Tiger Woods said that humility and dogged determination would be key to victory at the US Open this weekend over the exacting Olympic Club Lake Course.
The 36-year-old world superstar was the joint leader going into Saturday's third round having "plodded along" to a one-under par total of 139.
Alongside him will be his old Ryder Cup partner Jim Furyk and another crusty US veteran in the shape of David Toms.
They were the only players under par and two strokes clear of a quartet consisting of 2010 US Open champion Graeme McDowell of Northern Ireland, rising Belgian player Nicolas Colsaerts, and US qualifiers Michael Thompson and John Peterson.
Woods is in a familiar position.

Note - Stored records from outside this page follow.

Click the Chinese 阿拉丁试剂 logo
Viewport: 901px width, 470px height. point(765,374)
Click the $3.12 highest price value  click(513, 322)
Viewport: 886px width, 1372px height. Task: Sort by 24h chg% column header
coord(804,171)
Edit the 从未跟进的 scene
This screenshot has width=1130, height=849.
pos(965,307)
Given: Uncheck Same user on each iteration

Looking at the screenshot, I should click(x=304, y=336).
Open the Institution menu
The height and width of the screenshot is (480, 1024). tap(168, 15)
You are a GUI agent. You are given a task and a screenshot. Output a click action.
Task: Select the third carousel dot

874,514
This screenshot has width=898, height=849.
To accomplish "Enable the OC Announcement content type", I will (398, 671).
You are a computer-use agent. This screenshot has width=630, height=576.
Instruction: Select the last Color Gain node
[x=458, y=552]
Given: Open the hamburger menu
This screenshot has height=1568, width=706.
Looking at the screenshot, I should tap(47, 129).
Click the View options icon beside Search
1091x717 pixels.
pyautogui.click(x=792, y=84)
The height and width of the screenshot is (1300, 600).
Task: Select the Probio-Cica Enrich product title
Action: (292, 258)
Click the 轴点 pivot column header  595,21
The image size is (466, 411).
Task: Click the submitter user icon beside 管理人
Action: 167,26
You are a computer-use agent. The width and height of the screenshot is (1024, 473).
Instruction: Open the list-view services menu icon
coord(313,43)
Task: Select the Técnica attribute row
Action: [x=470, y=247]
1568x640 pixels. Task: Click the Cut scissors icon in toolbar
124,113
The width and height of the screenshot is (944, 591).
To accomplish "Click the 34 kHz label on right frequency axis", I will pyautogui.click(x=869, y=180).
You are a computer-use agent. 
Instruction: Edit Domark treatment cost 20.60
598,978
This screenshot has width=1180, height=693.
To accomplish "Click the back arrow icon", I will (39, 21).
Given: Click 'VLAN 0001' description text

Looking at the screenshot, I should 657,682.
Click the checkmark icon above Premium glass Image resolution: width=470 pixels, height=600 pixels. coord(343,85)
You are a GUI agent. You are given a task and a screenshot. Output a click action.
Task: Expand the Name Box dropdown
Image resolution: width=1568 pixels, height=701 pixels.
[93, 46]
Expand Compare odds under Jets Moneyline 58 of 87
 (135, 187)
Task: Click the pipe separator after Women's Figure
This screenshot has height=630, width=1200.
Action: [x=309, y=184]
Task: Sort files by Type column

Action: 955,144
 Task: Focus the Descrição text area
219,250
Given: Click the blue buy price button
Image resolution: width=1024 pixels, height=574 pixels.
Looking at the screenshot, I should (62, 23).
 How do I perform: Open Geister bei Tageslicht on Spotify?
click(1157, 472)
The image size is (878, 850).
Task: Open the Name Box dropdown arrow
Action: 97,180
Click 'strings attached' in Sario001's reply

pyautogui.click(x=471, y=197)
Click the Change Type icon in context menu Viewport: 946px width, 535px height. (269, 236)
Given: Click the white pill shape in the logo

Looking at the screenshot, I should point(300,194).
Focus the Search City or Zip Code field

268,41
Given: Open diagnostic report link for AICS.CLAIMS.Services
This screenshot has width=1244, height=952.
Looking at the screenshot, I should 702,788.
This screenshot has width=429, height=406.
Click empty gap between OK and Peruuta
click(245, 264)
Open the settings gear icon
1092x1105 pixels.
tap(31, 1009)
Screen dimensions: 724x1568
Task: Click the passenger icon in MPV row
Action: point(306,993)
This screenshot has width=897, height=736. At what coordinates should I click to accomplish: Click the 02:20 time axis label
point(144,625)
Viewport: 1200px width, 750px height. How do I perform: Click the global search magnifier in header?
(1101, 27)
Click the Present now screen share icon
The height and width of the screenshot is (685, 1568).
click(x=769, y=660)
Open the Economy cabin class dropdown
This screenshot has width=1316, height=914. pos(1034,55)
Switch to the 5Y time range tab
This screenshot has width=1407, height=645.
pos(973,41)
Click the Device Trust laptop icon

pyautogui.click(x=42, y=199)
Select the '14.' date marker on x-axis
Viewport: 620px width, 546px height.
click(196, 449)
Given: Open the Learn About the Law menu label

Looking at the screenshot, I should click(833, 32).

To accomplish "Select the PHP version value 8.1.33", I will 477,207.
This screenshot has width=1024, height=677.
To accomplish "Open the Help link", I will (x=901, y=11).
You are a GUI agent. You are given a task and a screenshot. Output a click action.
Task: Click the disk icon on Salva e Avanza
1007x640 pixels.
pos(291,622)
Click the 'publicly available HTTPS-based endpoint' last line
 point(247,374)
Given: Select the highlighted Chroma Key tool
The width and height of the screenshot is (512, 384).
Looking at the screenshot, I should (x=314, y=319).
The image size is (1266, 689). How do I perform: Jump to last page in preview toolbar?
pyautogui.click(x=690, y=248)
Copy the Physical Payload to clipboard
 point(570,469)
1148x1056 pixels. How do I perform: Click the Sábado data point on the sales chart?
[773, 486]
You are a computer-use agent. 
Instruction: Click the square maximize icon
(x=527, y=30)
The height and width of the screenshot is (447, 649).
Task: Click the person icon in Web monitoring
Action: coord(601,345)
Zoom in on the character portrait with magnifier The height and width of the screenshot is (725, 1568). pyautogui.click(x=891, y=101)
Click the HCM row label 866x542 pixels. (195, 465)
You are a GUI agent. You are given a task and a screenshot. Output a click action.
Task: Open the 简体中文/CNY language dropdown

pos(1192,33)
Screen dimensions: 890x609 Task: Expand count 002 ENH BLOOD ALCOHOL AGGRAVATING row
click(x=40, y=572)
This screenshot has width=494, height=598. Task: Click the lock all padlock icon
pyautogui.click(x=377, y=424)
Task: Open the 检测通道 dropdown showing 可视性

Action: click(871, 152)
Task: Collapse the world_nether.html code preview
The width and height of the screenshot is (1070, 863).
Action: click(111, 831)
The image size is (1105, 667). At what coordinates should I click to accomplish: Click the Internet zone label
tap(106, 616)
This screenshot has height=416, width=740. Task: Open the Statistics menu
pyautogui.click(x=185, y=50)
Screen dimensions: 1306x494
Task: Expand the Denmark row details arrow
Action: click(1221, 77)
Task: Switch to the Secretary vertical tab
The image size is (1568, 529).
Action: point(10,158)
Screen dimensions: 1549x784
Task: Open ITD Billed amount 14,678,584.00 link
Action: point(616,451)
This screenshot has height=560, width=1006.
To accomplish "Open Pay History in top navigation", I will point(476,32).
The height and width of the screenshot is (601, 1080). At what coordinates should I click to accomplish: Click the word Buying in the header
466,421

Nine times previously he has been in the lead or tied for the lead at the halfway stage of a major and only once has he failed to close the deal.
But times have changed since Torrey Pines four years ago when Woods won the last of his 14 major titles.
Marital strife, crippling injuries and swing machinations have stripped him of the paramount status he hitherto enjoyed in golf, and he says that only hard grind will do if he is to once again close the gap on Jack Nicklaus's alltime major record of 18.
"This tournament you just have to keep plodding along," he said. "This is a different tournament.
"You have to stay patient, got to stay in the present, and you're just playing for pars.
"This is not a tournament where we have to make a bunch of birdies. Just got to hang in there with a bunch of pars."
Hanging in there at tough US Open courses is what 42-year-old Furyk does best.
To date the high-point of his career came when he won the US Open title at Olympia Fields in 2003 and he has five top five finishes in the year's second major since making his debut in 1994.
While admitting that his best days may be behind him, the popular Furyk believes he has "some gas left in the tank", enough maybe for a second major title.
A total of 72 players made it through to the weekend with nine strokes separating the leaders from the rump of the field.
Five-time runner-up Phil Mickelson will be among the early starters, having just sneaked past the cut at seven over despite a troubled first round.
World number three Lee Westwood is still well in contention at five over having seen the two players ranked above him - Luke Donald and Rory McIlroy - pack their bags for home after dire performances.
And there is the story of 17-year-old US high-school student Beau Hossler, who briefly led the tournament half-way through his second round but who ended the day at three over.
Saturday was forecast to be the hottest day of the tournament and with the greens and fairways already rock hard, scoring was expected to be extra tough with anyone ducking under par likely to be in or near the lead for Sunday's final round.